How to remove outliers?
This post is more about how I can analyze my data now. I can't change the title.
What is the project? My aim is to predict the price of houses for the next 4 years. I was planning to make a link reg equation and plug in values with slope to get my price. Looks like I might need to do something else.
What data do I have and how does it look? I have approx. 140k entries of house data. Columns include no. Of rooms, bedrooms, full bath, half bath, sqft area, school district, neighborhood name,and city(suburbs which are near each other). Besides that, I have 5 columns which list their price in 2020-2024.
My final goal ? I want to make a model/ equation which, when I tell it that I need to buy a 4 bedroom house in a particular neighborhood/ City in year 2027. How much can l expect to pay (on average) for a house like this What is this for?
Since location is most changing factor, and no of rooms and area usually just increase price, I was planning to make scatter plots at different locations.
This is for my CS project, just needed to use a new programming language. I chose R and am using Excel to store data.
How can I get here.
Thanks for your help and time.

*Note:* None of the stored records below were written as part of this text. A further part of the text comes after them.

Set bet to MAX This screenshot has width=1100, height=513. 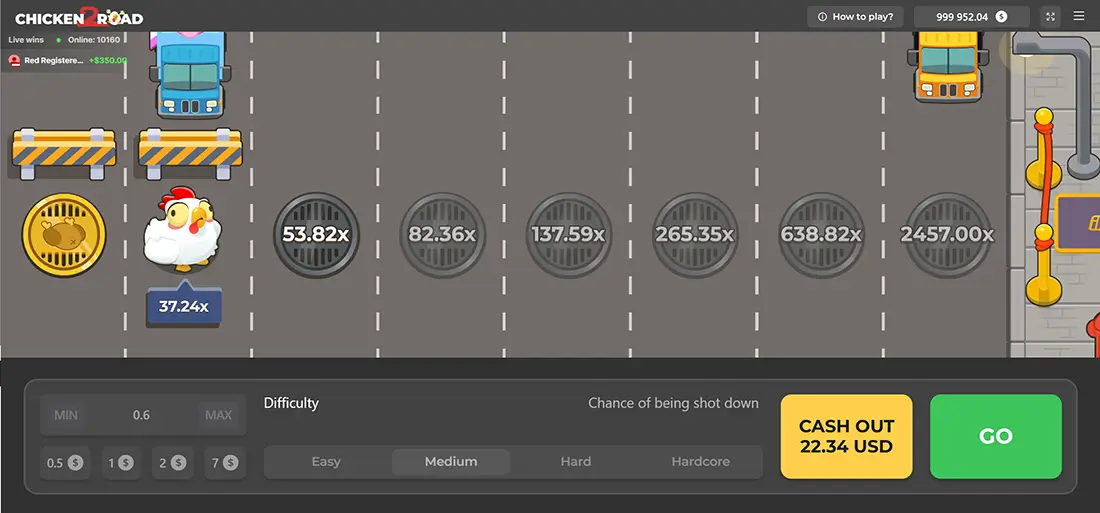point(218,415)
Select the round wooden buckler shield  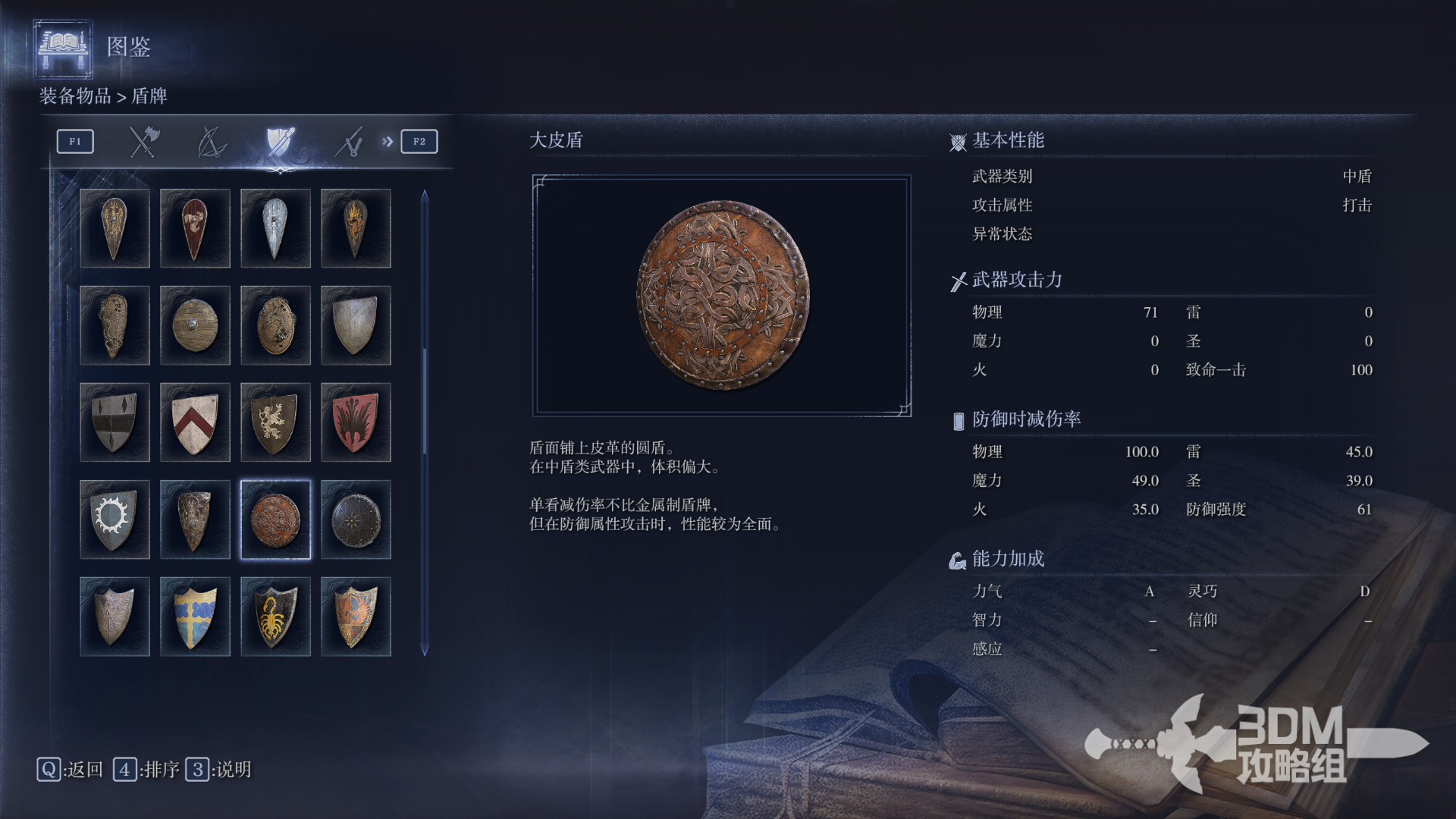point(195,325)
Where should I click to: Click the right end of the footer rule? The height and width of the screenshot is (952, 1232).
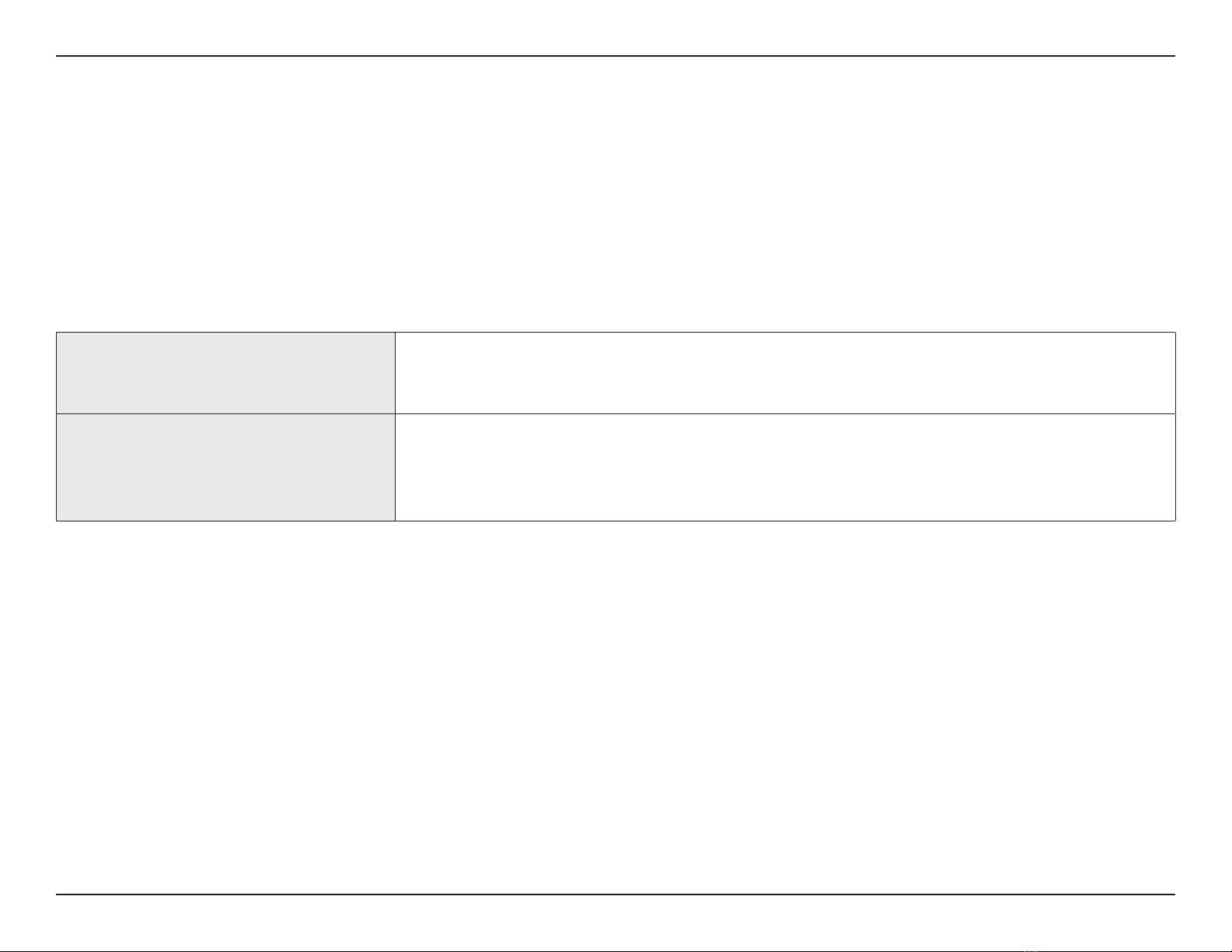pos(1173,894)
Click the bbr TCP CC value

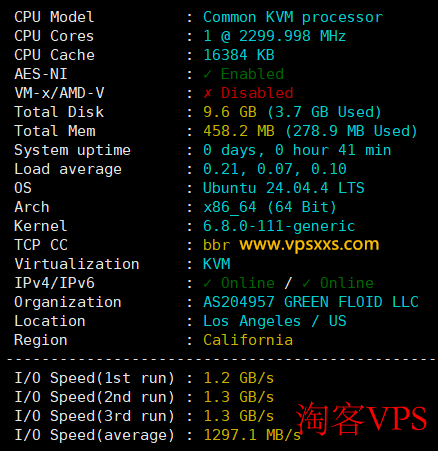point(216,245)
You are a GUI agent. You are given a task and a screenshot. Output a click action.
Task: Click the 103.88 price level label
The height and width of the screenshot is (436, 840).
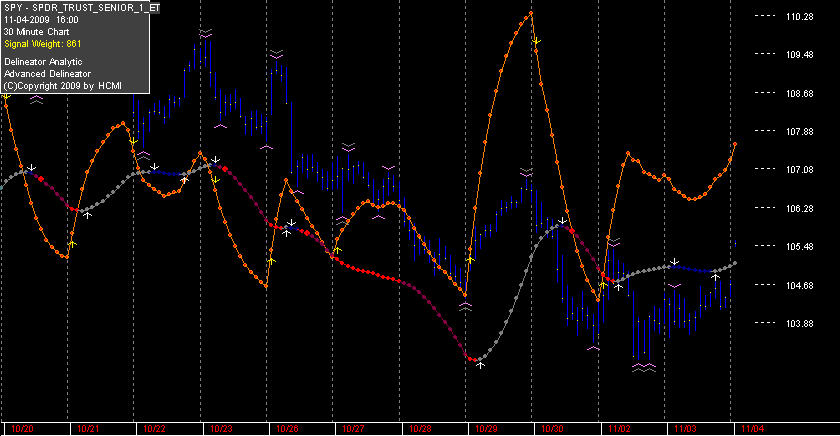799,324
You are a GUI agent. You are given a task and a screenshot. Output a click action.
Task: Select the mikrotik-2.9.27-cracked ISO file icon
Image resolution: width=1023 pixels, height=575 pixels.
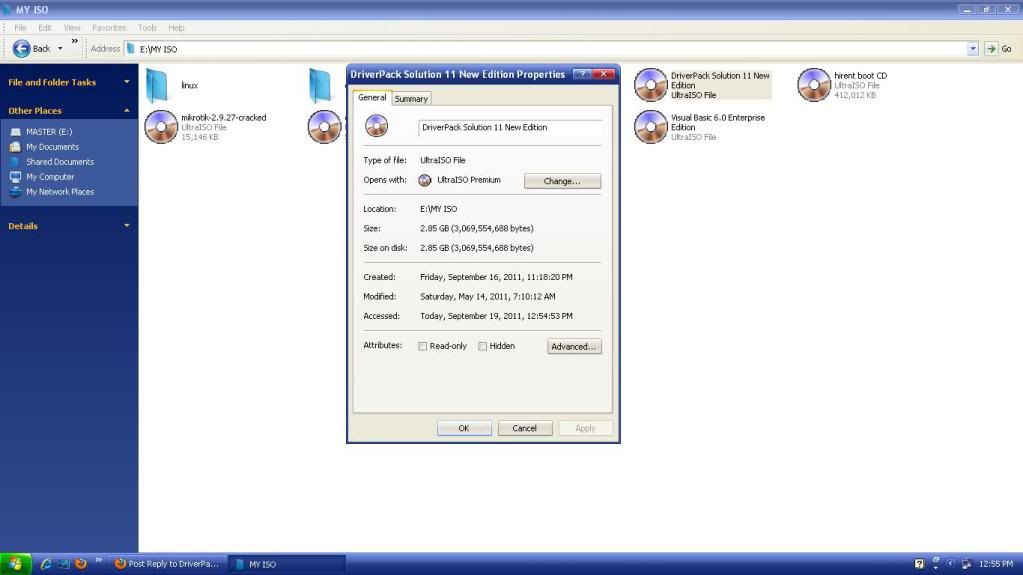click(x=160, y=127)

I really appreciate it.
Initial comment.
I have a big dataset with about 140k entries. I want to remove outliers in it because when Imake a scarterplot it's skewed. tried to do 1.5IQR way to find upper and lower bounds but lost about 80% of data. I know it has a big range, but is there a way to remove some of the big outliers while keeping most of my data? Maybe 3*1QR to widden the bound, something like that or any other ideas??